(Data entries)
+ + + +

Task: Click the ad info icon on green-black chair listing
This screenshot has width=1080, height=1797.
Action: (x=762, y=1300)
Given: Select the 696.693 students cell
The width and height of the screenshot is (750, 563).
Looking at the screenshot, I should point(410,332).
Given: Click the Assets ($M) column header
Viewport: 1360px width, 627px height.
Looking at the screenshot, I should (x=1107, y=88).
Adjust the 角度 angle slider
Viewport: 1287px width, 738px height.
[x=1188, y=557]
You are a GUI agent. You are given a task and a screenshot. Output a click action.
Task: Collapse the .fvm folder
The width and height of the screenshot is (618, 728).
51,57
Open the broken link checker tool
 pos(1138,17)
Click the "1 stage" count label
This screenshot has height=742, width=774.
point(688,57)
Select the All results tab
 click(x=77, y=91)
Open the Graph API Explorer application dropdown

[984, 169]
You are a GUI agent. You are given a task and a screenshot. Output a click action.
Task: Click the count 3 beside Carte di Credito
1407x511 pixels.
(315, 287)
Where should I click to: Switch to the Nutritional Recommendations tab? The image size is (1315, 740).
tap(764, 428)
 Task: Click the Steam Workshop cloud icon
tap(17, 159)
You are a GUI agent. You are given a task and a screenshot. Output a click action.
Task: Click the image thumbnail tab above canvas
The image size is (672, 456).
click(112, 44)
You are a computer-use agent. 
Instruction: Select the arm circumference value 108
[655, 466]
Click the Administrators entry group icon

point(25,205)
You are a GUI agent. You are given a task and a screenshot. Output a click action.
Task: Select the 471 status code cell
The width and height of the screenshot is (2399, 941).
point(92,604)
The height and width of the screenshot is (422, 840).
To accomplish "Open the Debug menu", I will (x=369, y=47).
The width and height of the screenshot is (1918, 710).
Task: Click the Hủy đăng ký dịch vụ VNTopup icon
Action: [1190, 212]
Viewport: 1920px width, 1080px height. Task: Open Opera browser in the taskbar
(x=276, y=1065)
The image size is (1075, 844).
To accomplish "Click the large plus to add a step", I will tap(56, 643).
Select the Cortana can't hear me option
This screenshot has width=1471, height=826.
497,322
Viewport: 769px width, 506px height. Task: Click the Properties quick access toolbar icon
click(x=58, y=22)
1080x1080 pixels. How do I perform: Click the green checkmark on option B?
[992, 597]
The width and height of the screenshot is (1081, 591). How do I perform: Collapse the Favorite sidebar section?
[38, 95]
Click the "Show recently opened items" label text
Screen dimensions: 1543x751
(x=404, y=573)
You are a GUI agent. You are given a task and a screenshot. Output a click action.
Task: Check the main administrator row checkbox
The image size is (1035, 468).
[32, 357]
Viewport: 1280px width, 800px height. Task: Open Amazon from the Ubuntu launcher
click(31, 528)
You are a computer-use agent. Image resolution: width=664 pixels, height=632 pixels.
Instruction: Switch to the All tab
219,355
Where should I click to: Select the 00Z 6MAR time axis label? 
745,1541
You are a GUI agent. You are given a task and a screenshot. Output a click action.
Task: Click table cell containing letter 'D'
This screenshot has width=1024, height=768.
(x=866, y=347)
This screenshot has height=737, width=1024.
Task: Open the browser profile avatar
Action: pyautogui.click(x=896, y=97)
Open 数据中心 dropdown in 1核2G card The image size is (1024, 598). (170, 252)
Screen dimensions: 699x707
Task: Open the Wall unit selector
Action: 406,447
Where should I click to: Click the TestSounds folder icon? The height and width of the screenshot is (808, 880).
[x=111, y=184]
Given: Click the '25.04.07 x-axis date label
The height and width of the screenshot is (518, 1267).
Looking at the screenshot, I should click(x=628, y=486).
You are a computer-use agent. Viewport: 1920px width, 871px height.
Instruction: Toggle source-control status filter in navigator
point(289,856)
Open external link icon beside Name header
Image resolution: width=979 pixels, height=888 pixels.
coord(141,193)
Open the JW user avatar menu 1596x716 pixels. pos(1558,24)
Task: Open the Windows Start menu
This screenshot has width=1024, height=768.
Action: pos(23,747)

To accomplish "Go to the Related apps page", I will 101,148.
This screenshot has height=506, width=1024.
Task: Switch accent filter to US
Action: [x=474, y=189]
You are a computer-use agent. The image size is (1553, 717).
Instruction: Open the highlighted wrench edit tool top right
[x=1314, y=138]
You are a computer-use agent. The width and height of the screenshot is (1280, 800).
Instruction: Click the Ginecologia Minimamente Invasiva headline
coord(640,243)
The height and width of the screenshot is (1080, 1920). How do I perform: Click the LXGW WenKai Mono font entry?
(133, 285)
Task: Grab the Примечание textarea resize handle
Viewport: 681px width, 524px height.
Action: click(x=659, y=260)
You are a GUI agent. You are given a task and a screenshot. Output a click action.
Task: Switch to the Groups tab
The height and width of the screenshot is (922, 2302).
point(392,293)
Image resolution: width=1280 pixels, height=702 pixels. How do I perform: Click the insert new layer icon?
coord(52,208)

+ + + +

■ TASK REQUIREMENTS: Output each entry once again, exactly as shown above.

■ YOUR RESPONSE:
Task: Click the ad info icon on green-black chair listing
This screenshot has width=1080, height=1797.
Action: (x=762, y=1300)
Given: Select the 696.693 students cell
The width and height of the screenshot is (750, 563).
Looking at the screenshot, I should point(410,332).
Given: Click the Assets ($M) column header
Viewport: 1360px width, 627px height.
Looking at the screenshot, I should (x=1107, y=88).
Adjust the 角度 angle slider
Viewport: 1287px width, 738px height.
[x=1188, y=557]
You are a GUI agent. You are given a task and a screenshot. Output a click action.
Task: Collapse the .fvm folder
The width and height of the screenshot is (618, 728).
51,57
Open the broken link checker tool
 pos(1138,17)
Click the "1 stage" count label
This screenshot has height=742, width=774.
point(688,57)
Select the All results tab
 click(x=77, y=91)
Open the Graph API Explorer application dropdown

[984, 169]
You are a GUI agent. You are given a task and a screenshot. Output a click action.
Task: Click the count 3 beside Carte di Credito
1407x511 pixels.
(315, 287)
Where should I click to: Switch to the Nutritional Recommendations tab? The image size is (1315, 740).
tap(764, 428)
 Task: Click the Steam Workshop cloud icon
tap(17, 159)
You are a GUI agent. You are given a task and a screenshot. Output a click action.
Task: Click the image thumbnail tab above canvas
The image size is (672, 456).
click(112, 44)
You are a computer-use agent. 
Instruction: Select the arm circumference value 108
[655, 466]
Click the Administrators entry group icon

point(25,205)
You are a GUI agent. You are given a task and a screenshot. Output a click action.
Task: Select the 471 status code cell
The width and height of the screenshot is (2399, 941).
point(92,604)
The height and width of the screenshot is (422, 840).
To accomplish "Open the Debug menu", I will (x=369, y=47).
The width and height of the screenshot is (1918, 710).
Task: Click the Hủy đăng ký dịch vụ VNTopup icon
Action: [1190, 212]
Viewport: 1920px width, 1080px height. Task: Open Opera browser in the taskbar
(x=276, y=1065)
The image size is (1075, 844).
To accomplish "Click the large plus to add a step", I will tap(56, 643).
Select the Cortana can't hear me option
This screenshot has width=1471, height=826.
497,322
Viewport: 769px width, 506px height. Task: Click the Properties quick access toolbar icon
click(x=58, y=22)
1080x1080 pixels. How do I perform: Click the green checkmark on option B?
[992, 597]
The width and height of the screenshot is (1081, 591). How do I perform: Collapse the Favorite sidebar section?
[38, 95]
Click the "Show recently opened items" label text
Screen dimensions: 1543x751
(x=404, y=573)
You are a GUI agent. You are given a task and a screenshot. Output a click action.
Task: Check the main administrator row checkbox
The image size is (1035, 468).
[32, 357]
Viewport: 1280px width, 800px height. Task: Open Amazon from the Ubuntu launcher
click(31, 528)
You are a computer-use agent. Image resolution: width=664 pixels, height=632 pixels.
Instruction: Switch to the All tab
219,355
Where should I click to: Select the 00Z 6MAR time axis label? 
745,1541
You are a GUI agent. You are given a task and a screenshot. Output a click action.
Task: Click table cell containing letter 'D'
This screenshot has width=1024, height=768.
(x=866, y=347)
This screenshot has height=737, width=1024.
Task: Open the browser profile avatar
Action: pyautogui.click(x=896, y=97)
Open 数据中心 dropdown in 1核2G card The image size is (1024, 598). (170, 252)
Screen dimensions: 699x707
Task: Open the Wall unit selector
Action: 406,447
Where should I click to: Click the TestSounds folder icon? The height and width of the screenshot is (808, 880).
[x=111, y=184]
Given: Click the '25.04.07 x-axis date label
The height and width of the screenshot is (518, 1267).
Looking at the screenshot, I should click(x=628, y=486).
You are a computer-use agent. Viewport: 1920px width, 871px height.
Instruction: Toggle source-control status filter in navigator
point(289,856)
Open external link icon beside Name header
Image resolution: width=979 pixels, height=888 pixels.
coord(141,193)
Open the JW user avatar menu 1596x716 pixels. pos(1558,24)
Task: Open the Windows Start menu
This screenshot has width=1024, height=768.
Action: pos(23,747)

To accomplish "Go to the Related apps page", I will 101,148.
This screenshot has height=506, width=1024.
Task: Switch accent filter to US
Action: [x=474, y=189]
You are a computer-use agent. The image size is (1553, 717).
Instruction: Open the highlighted wrench edit tool top right
[x=1314, y=138]
You are a computer-use agent. The width and height of the screenshot is (1280, 800).
Instruction: Click the Ginecologia Minimamente Invasiva headline
coord(640,243)
The height and width of the screenshot is (1080, 1920). How do I perform: Click the LXGW WenKai Mono font entry?
(133, 285)
Task: Grab the Примечание textarea resize handle
Viewport: 681px width, 524px height.
Action: click(x=659, y=260)
You are a GUI agent. You are given a task and a screenshot. Output a click action.
Task: Switch to the Groups tab
The height and width of the screenshot is (922, 2302).
point(392,293)
Image resolution: width=1280 pixels, height=702 pixels. How do I perform: Click the insert new layer icon?
coord(52,208)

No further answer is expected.